# 66 GTO Brake Dist Block Access



## bsimril (Aug 27, 2015)

I'm doing a drum to disk conversion on the front- so far so good for a VERY amateur but the plumbing is at hand. I need to get to the stock drum/drum distribution block to disconnect/connect hard lines but getting to it with a flare wrench has baffled me. I've tried from the top and from inside the driver side wheelwell but still can't get a wrench on any lines.

Also would I be better off plumbing everything to the proportioning valve and eliminate the dist block (once I access it!)

I sure would appreciate some seasoned veterans' help!!!

Thanks from an old guy who's restoring his first car.


----------



## pontiac (Mar 6, 2011)

depends, if you are adding a disc \ drum combination proportioning valve, there is only one line that has to come off the drum brake distribution block. The one that goes to the rear. The two front hard lines are typically not long enough to reach the comb. prop. block, so you must use new tubing lines available in various lengths \ sizes at auto store. likewise, if you add only a proportioning valve, you still need the rear one separated and again the front hard lines are not long enough to reach the dual master, so you either extend the line with a coupling and another hard section (from the auto store). However, if you are using a dual master, none of the stock drum lines fit the master. so a lot more info is needed to answer. PM me and I can walk you thru it once you tell me what parts you are using.


----------



## bsimril (Aug 27, 2015)

Thanks Pontiac! It worked...


----------

Supplied information:
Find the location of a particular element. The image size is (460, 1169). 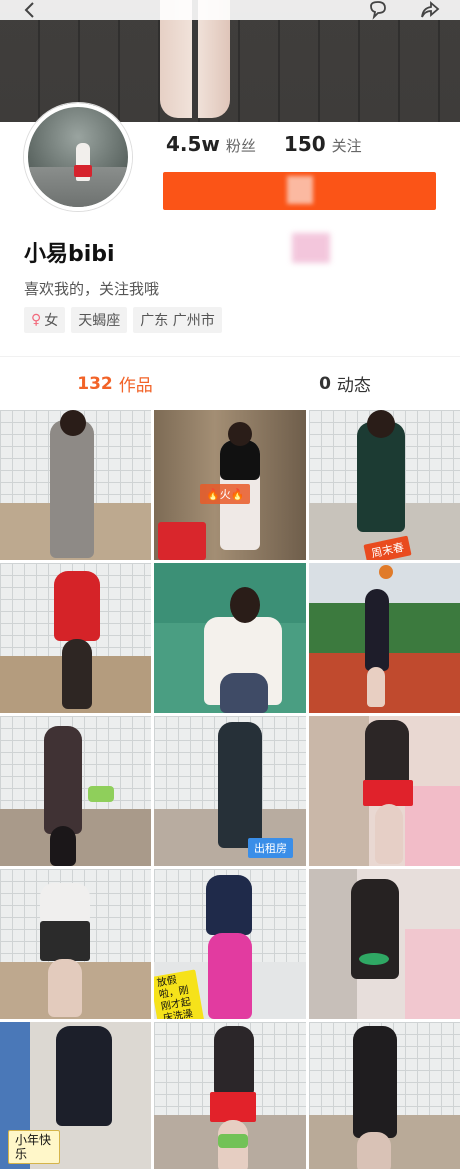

Work order: Set down, word for word, the part of the GTO brake distribution block thread starting at "## pontiac (Mar" and ending at "you are using.".

Output:
## pontiac (Mar 6, 2011)

depends, if you are adding a disc \ drum combination proportioning valve, there is only one line that has to come off the drum brake distribution block. The one that goes to the rear. The two front hard lines are typically not long enough to reach the comb. prop. block, so you must use new tubing lines available in various lengths \ sizes at auto store. likewise, if you add only a proportioning valve, you still need the rear one separated and again the front hard lines are not long enough to reach the dual master, so you either extend the line with a coupling and another hard section (from the auto store). However, if you are using a dual master, none of the stock drum lines fit the master. so a lot more info is needed to answer. PM me and I can walk you thru it once you tell me what parts you are using.